During the coronavirus pandemic, sightings of UFOs (or, the less evocative UAPs, or “unidentified aerial phenomena”) increased nationwide by more than 15 percent according to the New York Times. The most convincing explanation seems to be that city dwellers—fleeing in large numbers to rural regions and suddenly exposed to dark skies—were simply overwhelmed by the proliferation of stars. The uptick in sightings is also surely related to the dramatic increase in satellites orbiting the Earth in recent years. One of the most frequently reported “UFOs,” it turns out, are SpaceX’s Starlink satellites, which traverse the sky in long, linear, flickering dashes.
And yet, the idea of alien visitation is gathering adherents, even among the ranks of the typically skeptical—scientists themselves. Earlier this year, for example, Harvard scientist Avi Loeb released Extraterrestrial: The First Sign of Intelligent Life beyond Earth. The book focuses on a strange object detected by telescopes in 2017. Most astronomers believe the object, later dubbed ‘Oumuamua, was an oblong meteorite. But Loeb proposed that it might have been an alien vessel, powered by starlight, whizzing through our solar system.
At this moment in history, we seem primed, politically, culturally and scientifically, to accept the idea that we are likely not alone in the cosmos. But that revelation brings us to an inescapable paradox, the observation of which is often attributed to the physicist Enrico Fermi: The size of the universe virtually guarantees that there is intelligent life out there; but that same size also ensures that, given the limitations of our current technology, we won’t be finding it on our own anytime soon.
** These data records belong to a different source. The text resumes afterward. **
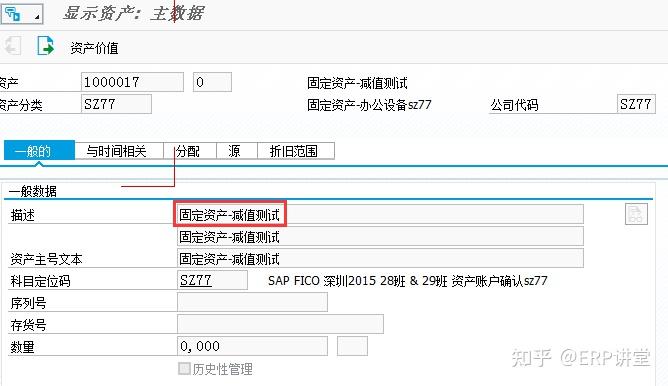This screenshot has width=668, height=386.
Task: Click the 公司代码 field with SZ77
Action: [x=636, y=104]
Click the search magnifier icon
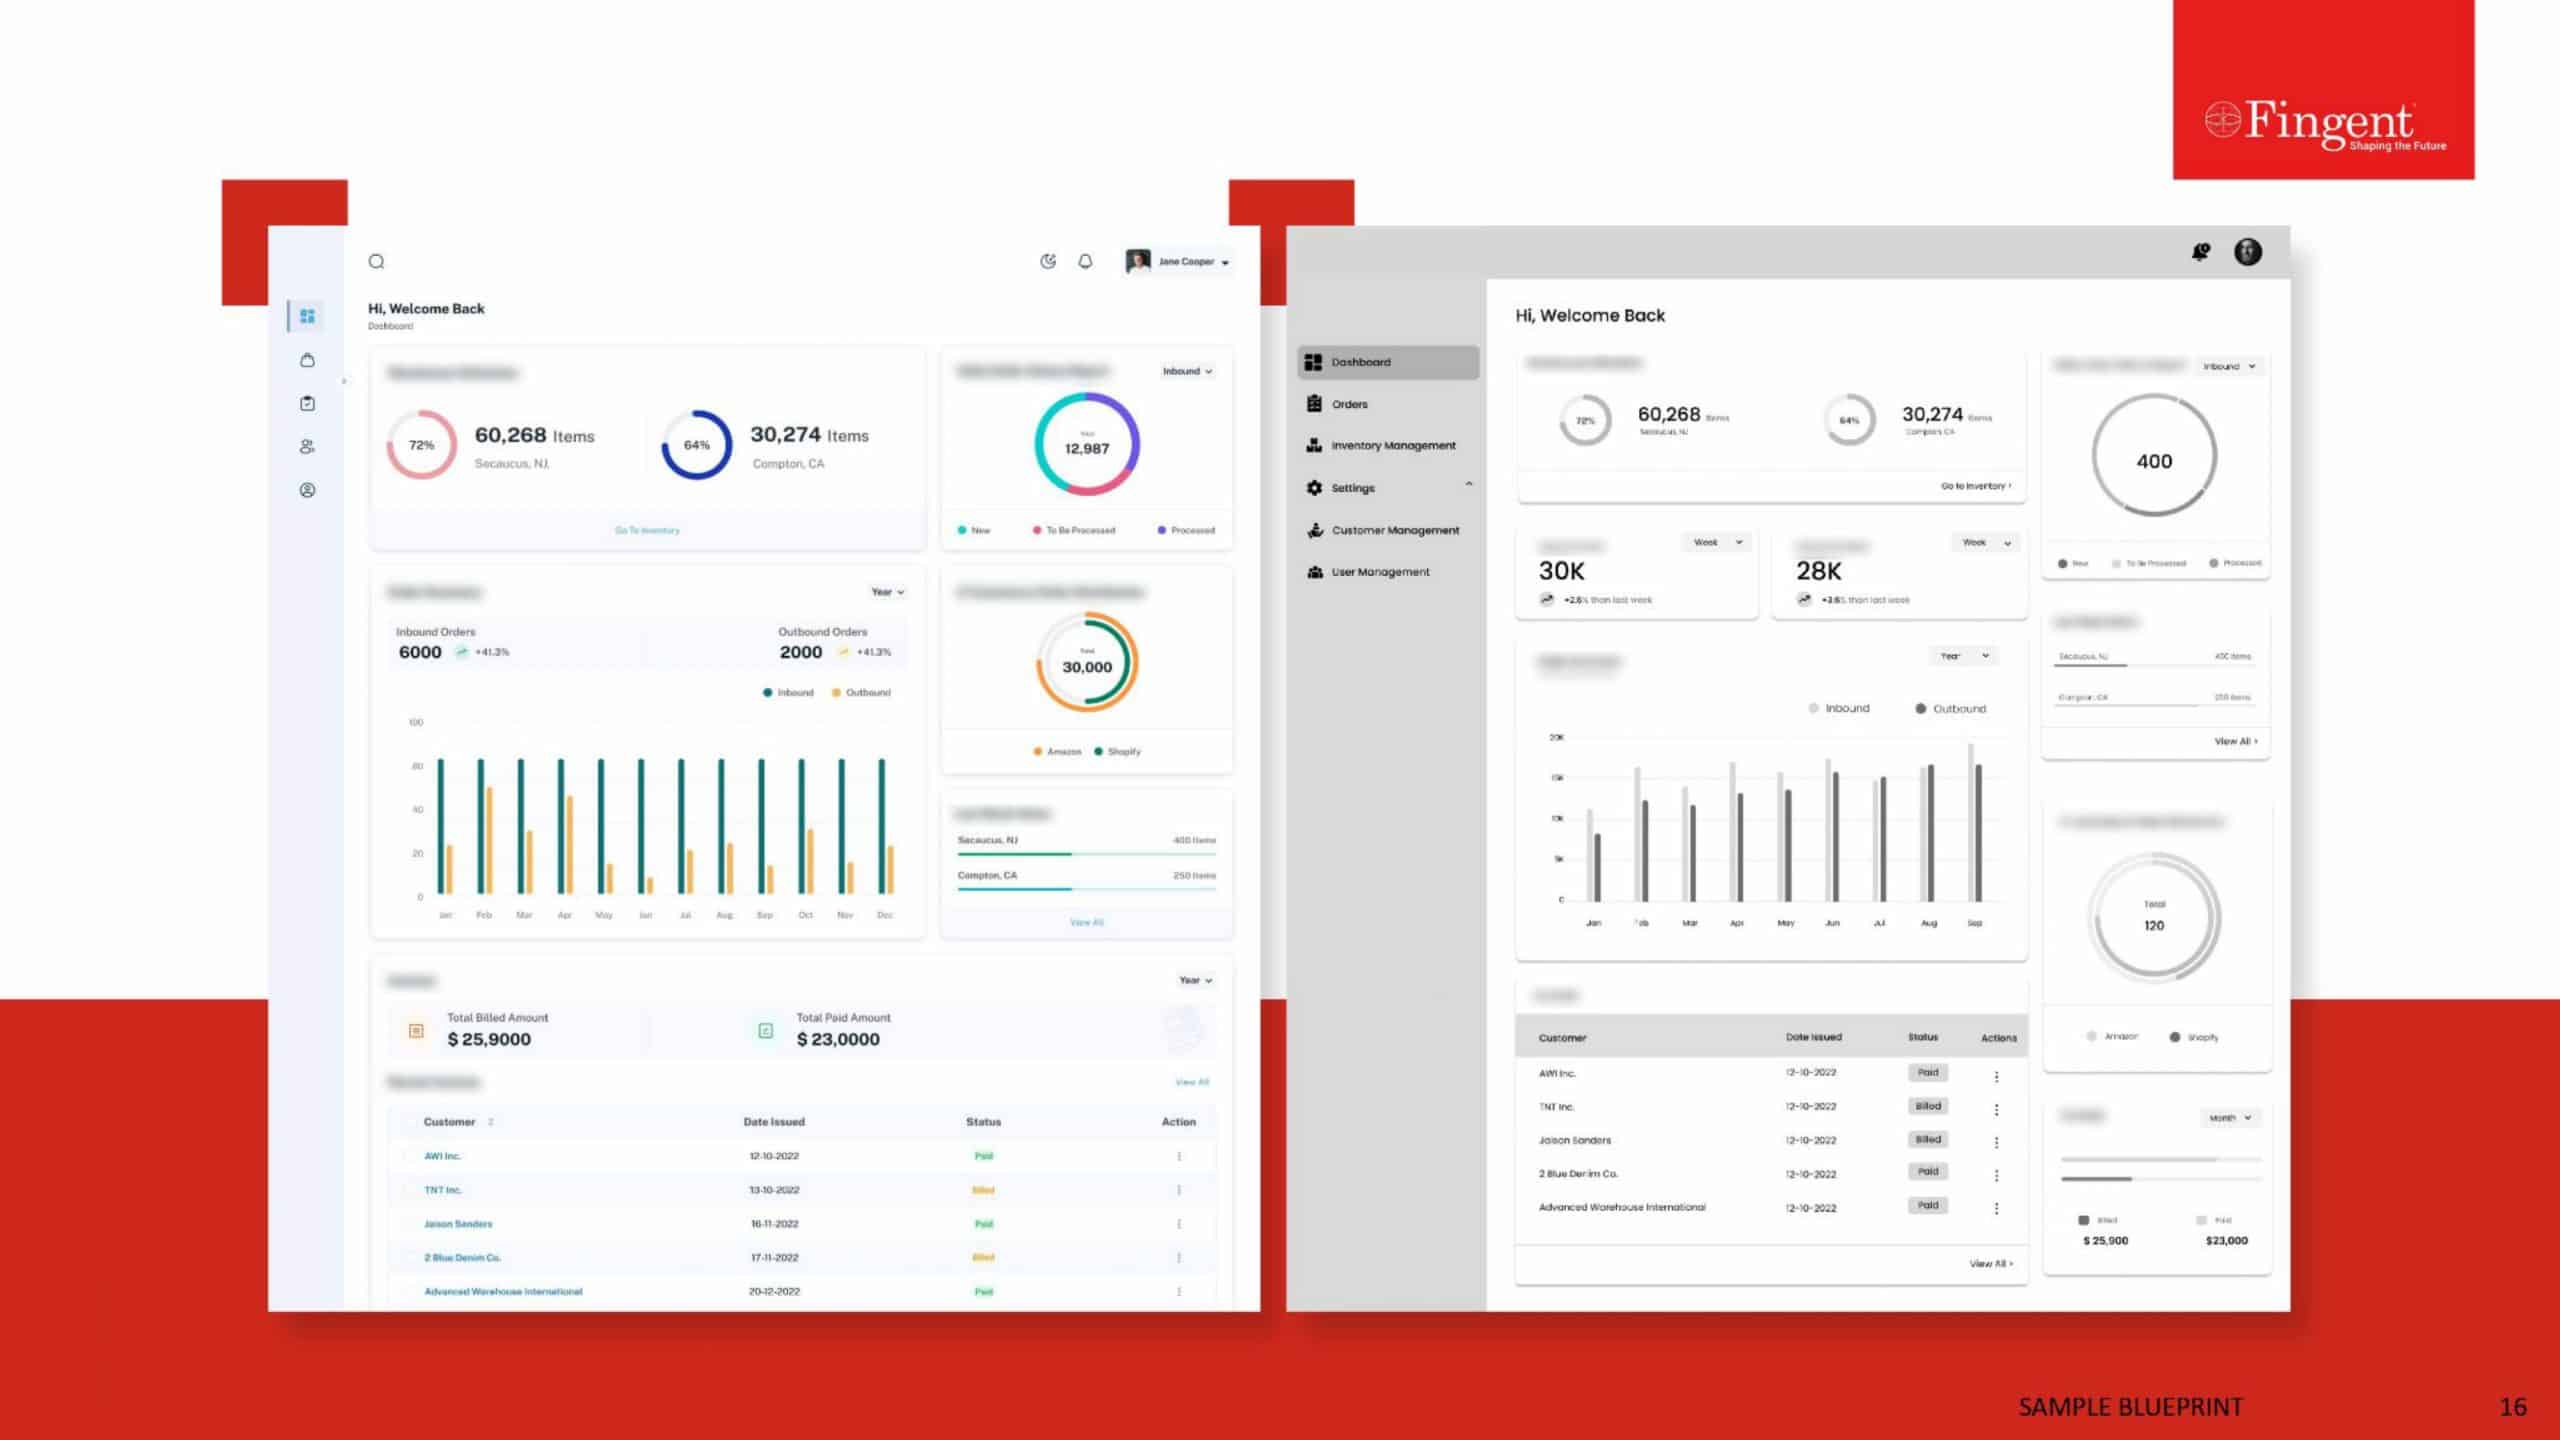2560x1440 pixels. point(376,262)
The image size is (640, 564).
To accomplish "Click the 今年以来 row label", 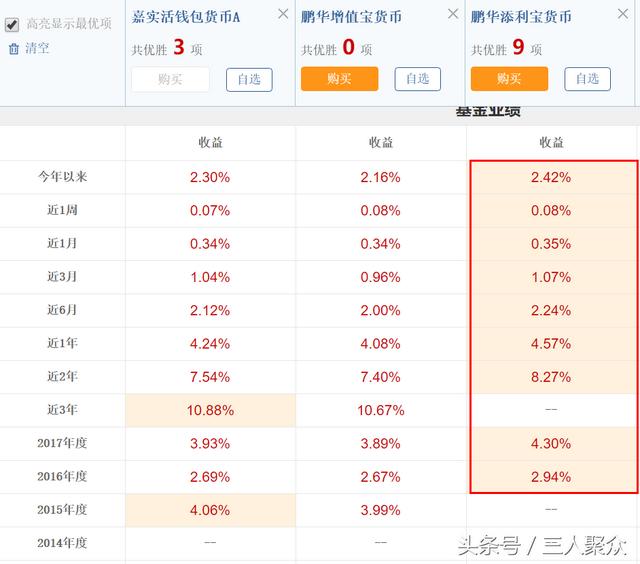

Of course, there is no paradox if aliens have already found us. But if they know we are here, then why have they been so hesitant to make themselves known? One wild explanation, the “zoo hypothesis,” holds that Earth may be a sort of terrarium and that we are unwitting captives of a higher race in a planetary menagerie. In the CNN interview, Christopher Mellon articulated this idea in stark terms when Cuomo asked him why, if the aliens are smart enough to come here and have such advanced technologies, they didn’t talk to us.
“Well, if they are that smart, what would they have to learn from us?” Mellon replied. “When you go to the zoo, do you talk to the animals?”